Before I go into a bit more detail of the guidance, it can be helpful to show where TNFD fits in that broader architecture.
And before I go through the architecture itself, it is helpful to just emphasise what TNFD is.
We are a voluntary initiative, market-led, that has a set of recommendations for the market from the market for what should be done and helpful practical guidance and tools. We are not developing a standard and we are not developing regulations - neither would be appropriate for us.
If you keep that in mind, what this diagram shows on the left is the Climate Reporting Architecture, building from the Paris Agreement through to TCFD and SBTi, through to the standard setters, the IFRS (International Financial Reporting Standards), ISSB and GRI.
Then regulators across different jurisdictions who will be developing the regulations. And at the bottom, fundamentally I am sure many in the room, the actual preparers and users of those reports.
So what we now see developing is that same structure for nature.
As Peter mentioned, the Global Biodiversity Framework sets that same harmonised set of global goals and targets. Yes, there are more than there were for the Paris Agreement, but there's a manageable number, agreed by 200 governments around the world.
TNFD has created that international framework like TCFD did. And learning from TCFD, we now see the uptake through three paths.
So first through standard setters - for example, we have worked closely with GRI and the ISSB from the very outset, learning from what they've done, drawing from what they've done, and now they are drawing from us.
So GRI’s updated biodiversity standards draw on TNFD’s recommendations. And ISSB, when they get to nature and they are currently considering that recommendation from their staff, will draw on TNFD's recommendations.

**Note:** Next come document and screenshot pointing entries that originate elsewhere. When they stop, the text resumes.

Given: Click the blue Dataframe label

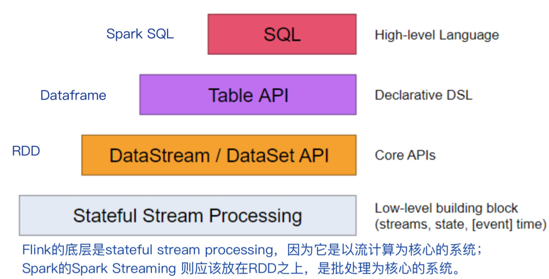Looking at the screenshot, I should tap(73, 95).
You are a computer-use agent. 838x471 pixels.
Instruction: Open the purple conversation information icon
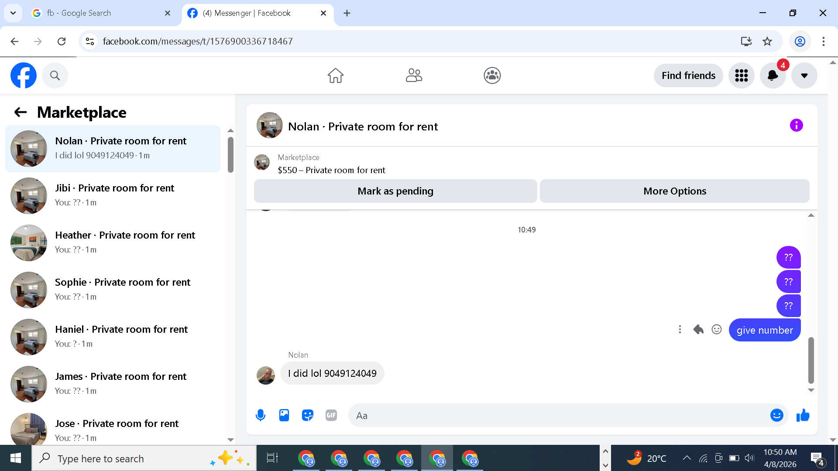point(796,126)
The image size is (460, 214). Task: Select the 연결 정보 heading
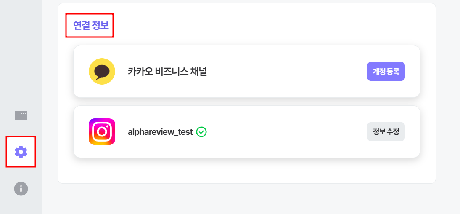pyautogui.click(x=91, y=26)
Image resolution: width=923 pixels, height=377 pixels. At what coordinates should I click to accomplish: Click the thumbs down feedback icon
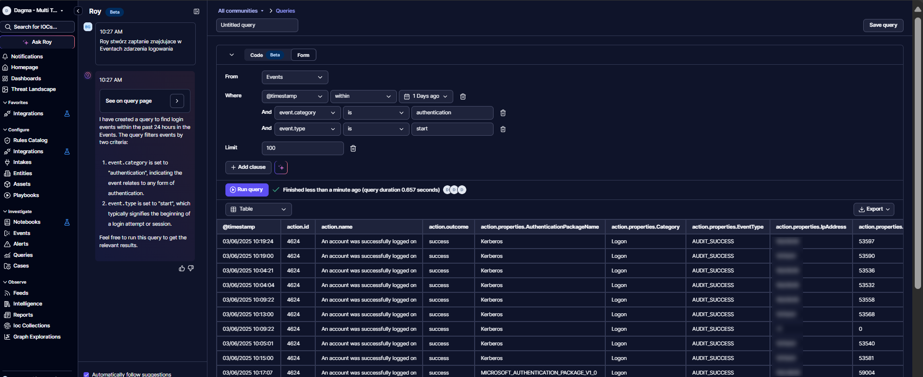point(191,269)
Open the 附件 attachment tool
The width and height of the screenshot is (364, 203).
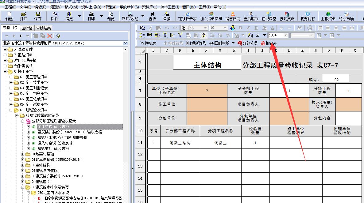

And then of course, there are regulators - and in one particular jurisdiction in Europe, they have moved extremely quickly - the European Sustainability Reporting Standards already draw on the TNFD recommendations, and we have worked closely with them in the last two and a half years to make sure that happened.
So very briefly, I will not emphasise this as Peter already emphasised it - fundamentally just for understanding of this issue, the way the TNFD is framed is to think about how organisations depend on nature for its services and have impacts on the quality and quantity of nature, and those can be both positive and negative.
That then creates risks for organisations, but also opportunities to benefit nature and benefit organisations, and this is the fundamental framing which runs throughout the whole TNFD framework.
We emphasise that impacts can be not only negative, but positive. We look at the five drivers of nature change and we use this framing throughout. This comes from IPBES (Intergovernmental Science-Policy Platform on Biodiversity and Ecosystem Services), which is the global science body, the equivalent of the IPCC (Intergovernmental Panel on Climate Change).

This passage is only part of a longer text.